María, queridísima e inolvidable María

{mosimage}Ella me mira en la distancia. Es joven, muy joven y guapa, tiene los ojos grandes y su mirada transmite paz. La armonía de su semblante inspira ternura, más que concupiscencia o lascivia o cualquier otra sensación. Sonríe levemente, casi con timidez (pienso) y sus labios entreabiertos parecen que vayan a preguntarme algo que jamás tendrá respuesta.

Me doy cuenta de que lleva puesta una estrecha cinta en el pelo y sus cabellos rubios forman una lacia y larga melena, con raya en medio, que le llega a la altura de los hombros. Tiene, también, un hoyuelo en la barbilla, que hace a las personas guapas, como ella, más graciosas.

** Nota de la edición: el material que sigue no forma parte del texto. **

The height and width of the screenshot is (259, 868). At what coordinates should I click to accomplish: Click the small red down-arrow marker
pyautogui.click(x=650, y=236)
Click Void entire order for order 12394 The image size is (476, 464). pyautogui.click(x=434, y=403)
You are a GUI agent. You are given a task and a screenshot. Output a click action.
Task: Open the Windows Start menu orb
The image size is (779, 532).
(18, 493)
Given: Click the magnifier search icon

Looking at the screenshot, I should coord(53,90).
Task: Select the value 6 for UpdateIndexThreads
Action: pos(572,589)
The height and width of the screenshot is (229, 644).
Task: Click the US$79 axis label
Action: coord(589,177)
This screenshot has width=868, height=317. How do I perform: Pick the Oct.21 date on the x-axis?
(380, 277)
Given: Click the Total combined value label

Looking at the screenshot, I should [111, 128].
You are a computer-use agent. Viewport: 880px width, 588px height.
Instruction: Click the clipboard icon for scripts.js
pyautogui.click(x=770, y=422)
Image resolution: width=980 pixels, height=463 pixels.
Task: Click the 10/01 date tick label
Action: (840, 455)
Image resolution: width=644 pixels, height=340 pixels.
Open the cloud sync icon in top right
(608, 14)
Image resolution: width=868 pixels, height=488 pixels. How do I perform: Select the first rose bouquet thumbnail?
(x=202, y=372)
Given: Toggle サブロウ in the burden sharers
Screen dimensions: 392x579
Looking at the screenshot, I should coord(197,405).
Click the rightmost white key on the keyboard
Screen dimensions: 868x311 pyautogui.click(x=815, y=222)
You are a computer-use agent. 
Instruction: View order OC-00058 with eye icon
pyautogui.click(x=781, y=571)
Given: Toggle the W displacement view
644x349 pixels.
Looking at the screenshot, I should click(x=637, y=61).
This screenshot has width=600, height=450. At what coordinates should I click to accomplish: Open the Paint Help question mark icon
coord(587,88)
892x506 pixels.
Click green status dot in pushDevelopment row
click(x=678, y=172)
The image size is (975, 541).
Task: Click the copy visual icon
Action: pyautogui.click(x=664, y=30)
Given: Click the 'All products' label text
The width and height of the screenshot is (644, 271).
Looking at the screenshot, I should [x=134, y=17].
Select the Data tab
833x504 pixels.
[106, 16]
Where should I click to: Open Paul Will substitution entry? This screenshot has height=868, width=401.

Sé que se llama María “queridísima e inolvidable María” y que su amado se llama Fortunato, nombre que, quizás, desde nuestro absurdo egocentrismo, nos parece algo chusco, pero que a ella seguro que le debe de parecer digno y apropiado, pues es el nombre de la persona a la que quiere.

Fortunato le dice a María que no va a poder estar con ella el día de Fin de Año lo que, lógicamente, le produce desasosiego y dolor: “Pues te quiero mucho, demasiado para ser posible. Si supieras cuan triste estoy al ver que estamos separados y no puedo decirte de palabra lo que mi corazón siente precisamente el día en que tú, tal vez, dejando a un lado las tristezas parezca que estás alegre, junto a los tuyos. Cuánta es mi pena y qué grande es mi deseo de que llegue la hora y el día en que estés conmigo. Poco me queda decirte, sino que  mi corazón experimenta un gran alivio cuando te mando mis recuerdos y quiero repetirte, hoy una vez más, que ni en un solo momento tu imagen querida se aparta de mi imaginación”.

Miro a hurtadillas a María y de pronto me doy cuenta de la tristeza infinita que le embarga. Estoy seguro de que siente cerca, a pesar de la distancia, a Fortunato y no sé por qué pero quiero creer que lo está evocando.

(Existes. Porque veo el rayo inacabable de tus ojos. / Y sé de tus oráculos. / De cuando invades la penumbra e iluminas la ciudad infinita / y me retomas desde un vaho de crisantemos.
Promiscuo sabor a ti. / A tus ojos como labios. / Me besas si me miras. Festejo la libertad de saberte. Malvasía en tus palabras. / Malvasía y domingos / en tus silencios. / Sólo te pierdo en la derrota. Me apasionas y te busco. / No te encuentro nada más / que en los recuerdos).

Sigo mirando a María, pero algo me dice en mi interior que no debo continuar haciéndolo. Que estoy, en cierto modo, violentado algo íntimo y sagrado y que debo guardar esas palabras y dejar de mirar a  María, de belleza sosegada, intemporal e ingenua. De sonrisa triste, lejana y de color sepia.

Antes de guardar la carta y la foto, miro la fecha en el desvaído matasellos del sobre, entonces noto un leve hormigueo en el estómago: Barcelona, treinta de diciembre de 1903.